PROBLEM DETAILS: Collect each line from the records below that contains the string "This".

RECORDS FOR PROCESSING:
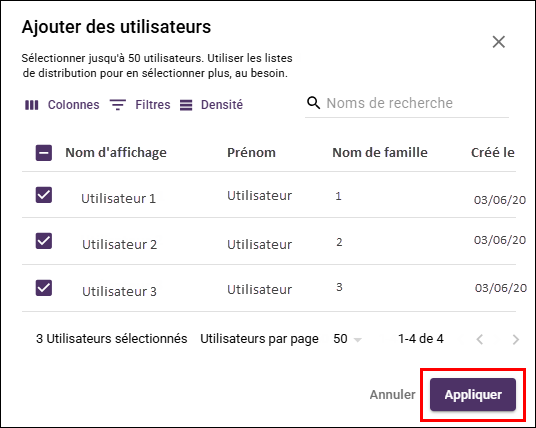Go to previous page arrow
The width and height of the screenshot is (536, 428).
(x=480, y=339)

--

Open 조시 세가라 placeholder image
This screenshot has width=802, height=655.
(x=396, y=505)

==

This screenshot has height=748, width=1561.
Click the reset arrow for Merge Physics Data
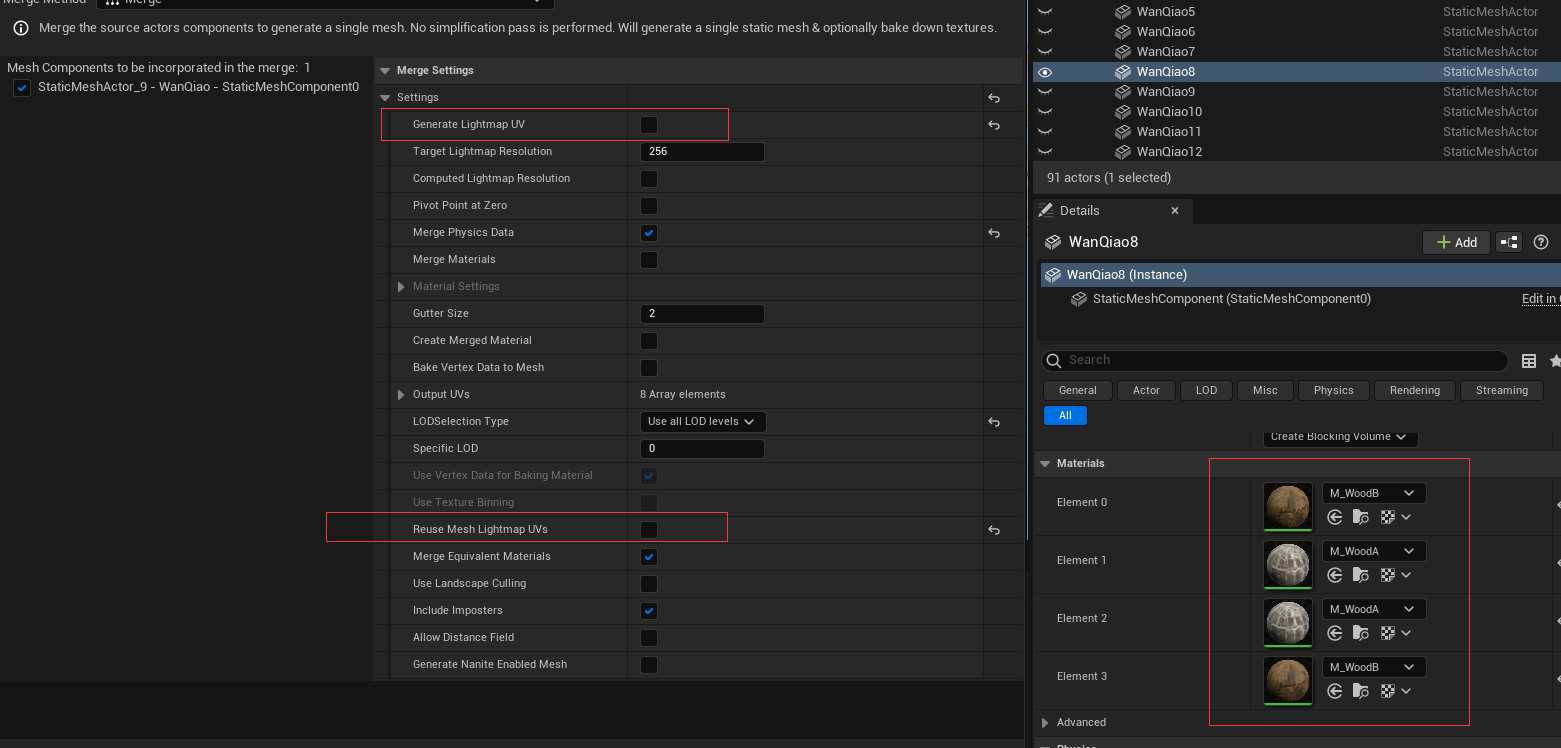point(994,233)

ANSWER TO THE EXERCISE:
This screenshot has width=802, height=655.
This screenshot has height=748, width=1561.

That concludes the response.